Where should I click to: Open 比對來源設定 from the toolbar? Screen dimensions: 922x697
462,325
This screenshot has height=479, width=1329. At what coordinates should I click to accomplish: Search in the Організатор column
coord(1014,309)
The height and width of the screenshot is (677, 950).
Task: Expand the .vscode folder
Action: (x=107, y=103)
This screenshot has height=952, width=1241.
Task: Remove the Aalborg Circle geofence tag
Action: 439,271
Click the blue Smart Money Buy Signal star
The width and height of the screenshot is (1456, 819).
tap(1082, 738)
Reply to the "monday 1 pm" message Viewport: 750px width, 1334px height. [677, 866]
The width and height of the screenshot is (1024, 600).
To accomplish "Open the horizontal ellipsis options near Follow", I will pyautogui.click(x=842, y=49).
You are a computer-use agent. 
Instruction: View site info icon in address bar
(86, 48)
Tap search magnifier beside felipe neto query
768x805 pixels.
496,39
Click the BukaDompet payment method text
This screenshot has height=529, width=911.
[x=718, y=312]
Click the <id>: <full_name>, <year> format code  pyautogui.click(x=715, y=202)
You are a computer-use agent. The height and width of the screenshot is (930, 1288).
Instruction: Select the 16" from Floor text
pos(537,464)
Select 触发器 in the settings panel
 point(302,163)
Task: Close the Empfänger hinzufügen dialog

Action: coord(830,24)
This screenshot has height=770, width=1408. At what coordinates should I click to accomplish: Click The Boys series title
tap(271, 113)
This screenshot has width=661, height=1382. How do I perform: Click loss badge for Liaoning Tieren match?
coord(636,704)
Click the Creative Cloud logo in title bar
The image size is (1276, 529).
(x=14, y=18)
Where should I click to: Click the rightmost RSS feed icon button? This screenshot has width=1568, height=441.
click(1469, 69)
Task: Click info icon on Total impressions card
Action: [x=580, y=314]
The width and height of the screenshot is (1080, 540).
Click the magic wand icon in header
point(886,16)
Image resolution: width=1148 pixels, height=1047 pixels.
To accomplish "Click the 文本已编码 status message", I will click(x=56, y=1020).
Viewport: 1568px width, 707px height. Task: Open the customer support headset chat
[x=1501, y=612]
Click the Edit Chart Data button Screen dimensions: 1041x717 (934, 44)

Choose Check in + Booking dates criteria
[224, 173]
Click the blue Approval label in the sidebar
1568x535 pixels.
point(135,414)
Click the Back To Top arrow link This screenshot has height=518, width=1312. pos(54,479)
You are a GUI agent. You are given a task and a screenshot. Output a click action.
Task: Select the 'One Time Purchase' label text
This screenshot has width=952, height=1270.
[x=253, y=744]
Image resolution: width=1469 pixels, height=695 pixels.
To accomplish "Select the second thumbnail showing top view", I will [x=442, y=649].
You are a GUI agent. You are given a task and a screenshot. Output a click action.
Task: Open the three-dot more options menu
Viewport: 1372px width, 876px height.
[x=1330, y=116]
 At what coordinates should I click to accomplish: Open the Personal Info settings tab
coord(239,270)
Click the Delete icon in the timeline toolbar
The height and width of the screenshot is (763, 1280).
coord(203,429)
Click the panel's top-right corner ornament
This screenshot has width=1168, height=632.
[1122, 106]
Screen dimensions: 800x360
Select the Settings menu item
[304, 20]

* [What the exercise asks] A single number is required: how many lines in these records contain "will".

* [Answer to this problem] 3